Activity: Where an entry contains an image, skip the image and print the rest exactly.

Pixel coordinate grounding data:
Segment Open
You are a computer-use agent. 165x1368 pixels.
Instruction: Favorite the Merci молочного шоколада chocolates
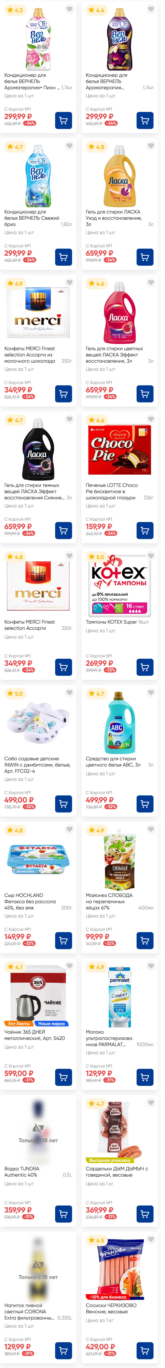point(69,283)
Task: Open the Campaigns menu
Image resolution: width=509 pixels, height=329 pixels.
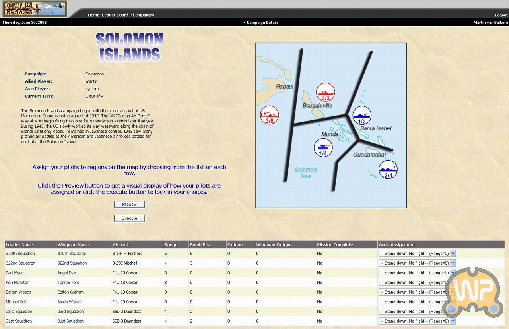Action: click(x=143, y=15)
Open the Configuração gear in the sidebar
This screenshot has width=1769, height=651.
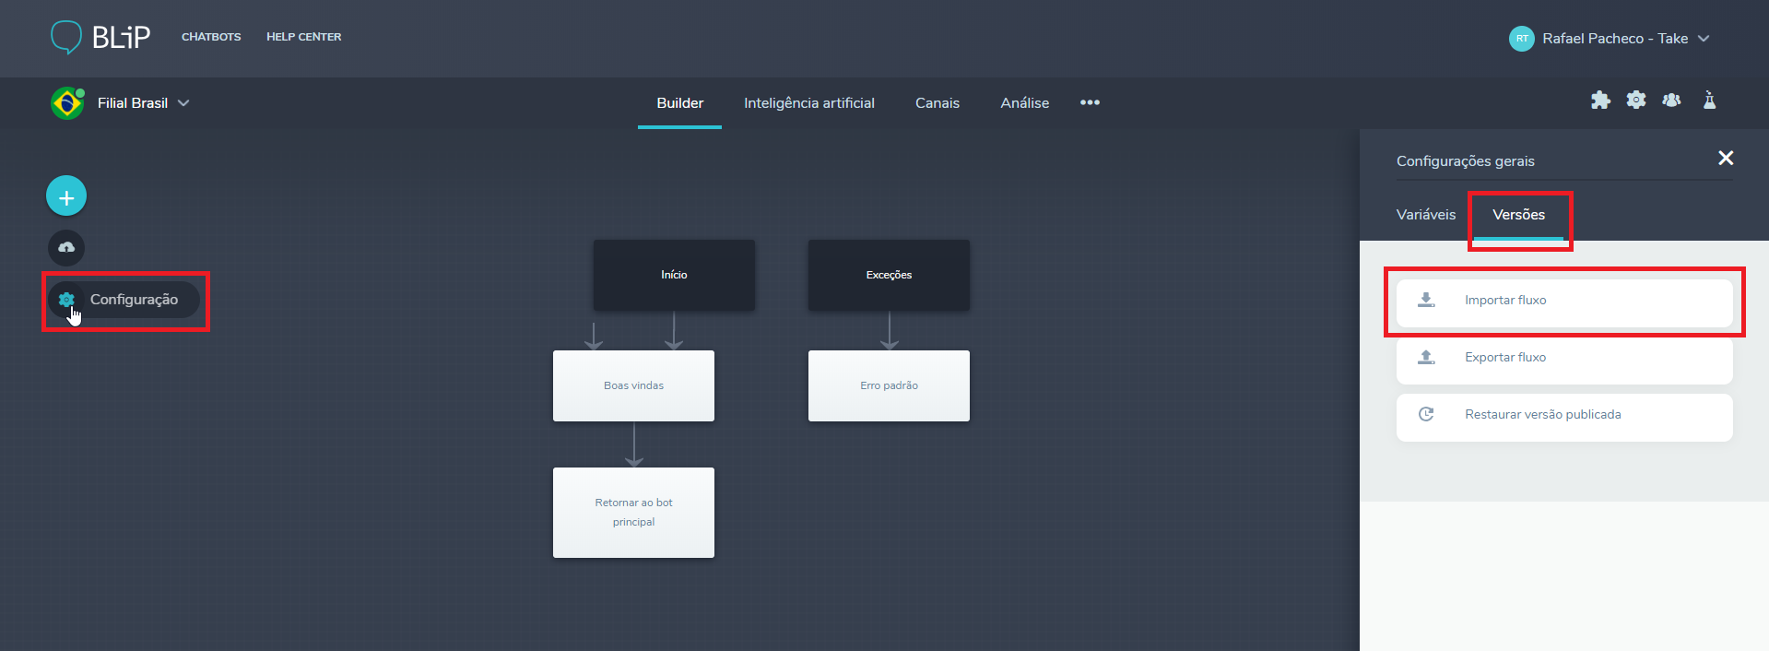point(66,300)
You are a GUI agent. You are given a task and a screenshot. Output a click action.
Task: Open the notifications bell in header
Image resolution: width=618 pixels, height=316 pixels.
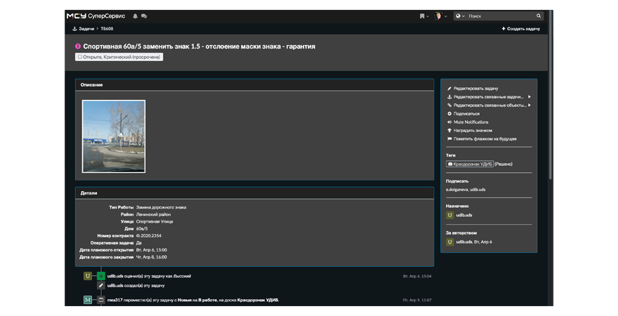point(136,15)
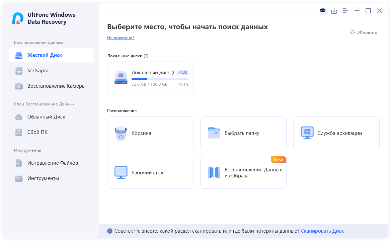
Segment Closed
Completed task:
You are a computer-use agent. 165x1368 pixels.
Instruction: Favorite the Merci молочного шоколада chocolates
point(69,283)
Task: Open the Campaigns menu
Image resolution: width=509 pixels, height=329 pixels.
Action: click(x=143, y=15)
Open the Configuração gear in the sidebar
This screenshot has width=1769, height=651.
point(66,300)
You are a GUI agent. You are given a task and a screenshot. Output a click action.
Task: Open the notifications bell in header
Image resolution: width=618 pixels, height=316 pixels.
point(136,15)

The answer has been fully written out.